Reimaging Tools of Justice for Decolonized Futures: Visible-Invisible Voices and the World in Between

Reimaging Tools of Justice for Decolonized Futures: Visible-Invisible Voices and the World in Between

Overview

Join this panel to reimagining legal knowledge, challenging colonial legacies, and centering Global South voices

Taking up the Go South conference theme of the politics of knowledge production this panel focuses on how we might reimagine tools of justice to strive for decolonized futures.

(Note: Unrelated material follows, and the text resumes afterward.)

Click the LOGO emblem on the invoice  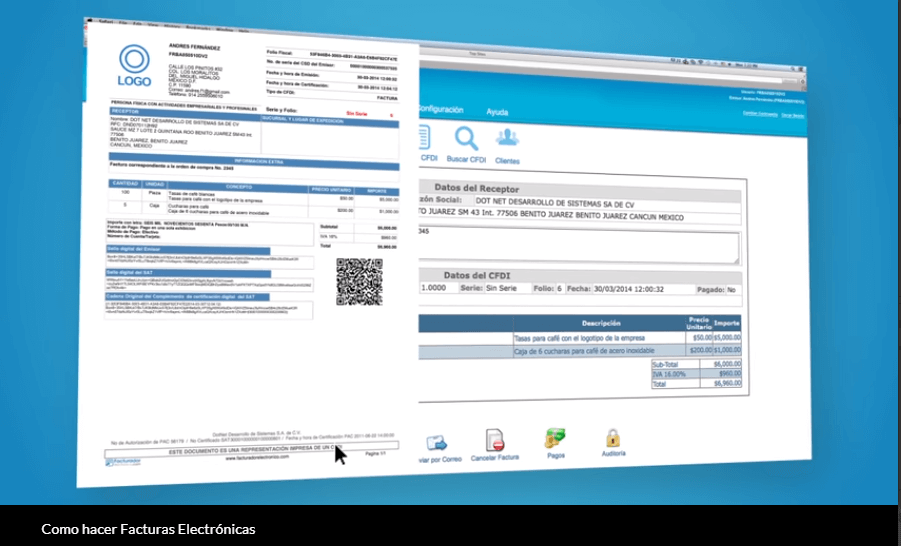(134, 65)
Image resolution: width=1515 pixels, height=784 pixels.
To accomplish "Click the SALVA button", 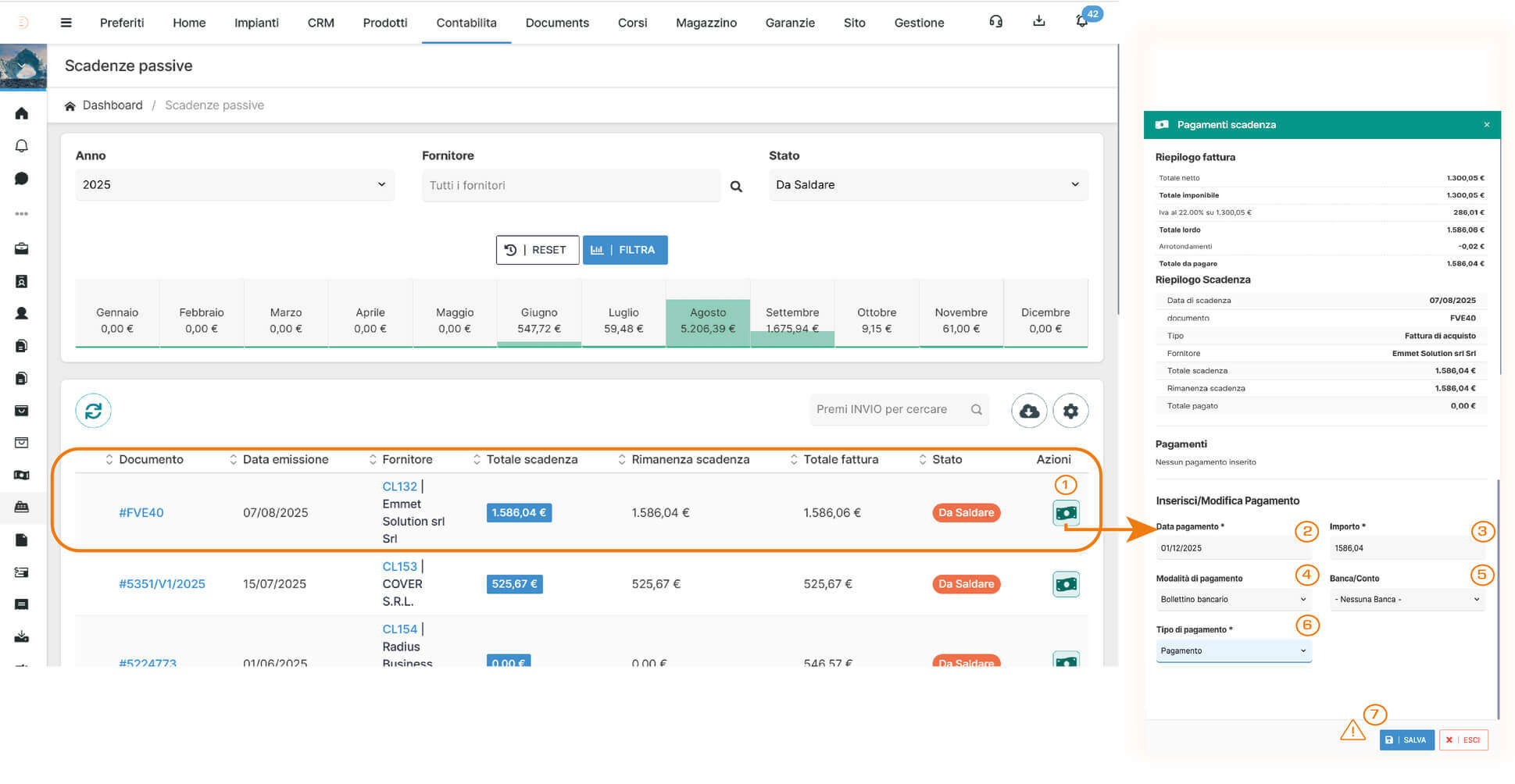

In the Global South, the study of law, human rights, and justice are deeply influenced by British, French, and American jurisprudence due to colonial histories, histories of settler colonialism, as well as international human rights norms shaped by the Cold War that continue to maintain socioeconomic disparities and stifle particular approaches to justice. The seminar aims to decolonize knowledge about human rights law by critically examining legal knowledge production, methodologies, and knowledge transmission. It proposes that we re-imagine artifacts of justice as opportunities for innovation and reclamation, challenging structural violence and colonial legacies that marginalize other understandings of what justice is and could be.

Panelists will address three key challenges: the persistence of colonial legal frameworks for teaching human rights by locating the Global South as a place of archives and not canons (Grovogui, 2025), the dismissal of Southern knowledge as incompatible with existing legal histories and paradigms, and the deployment of methods that undermine other ways of understanding human rights law and justice. By shifting the focus away from traditional legal frameworks to de-colonial legal knowledge and methods, the seminar seeks to redefine how we can illuminate new justice paths through the mapping of anti-colonial visions of self-determination, what is necessary for detailing alternate visions of teaching law and human rights, and the importance of making visible that which has been invisibilized in the study of human rights and justice traditions. It proposes itself as an alternative pedagogical forum devoted to creating new innovative tools of knowledge for turning structural violence and hidden historical injustices into opportunities for envisioning in turn decolonized futures. From new epistemic approaches to emergent methodological trends, shifts in taxonomies of knowledge, the panel will consider some of the most law, justice and human rights challenges of our time.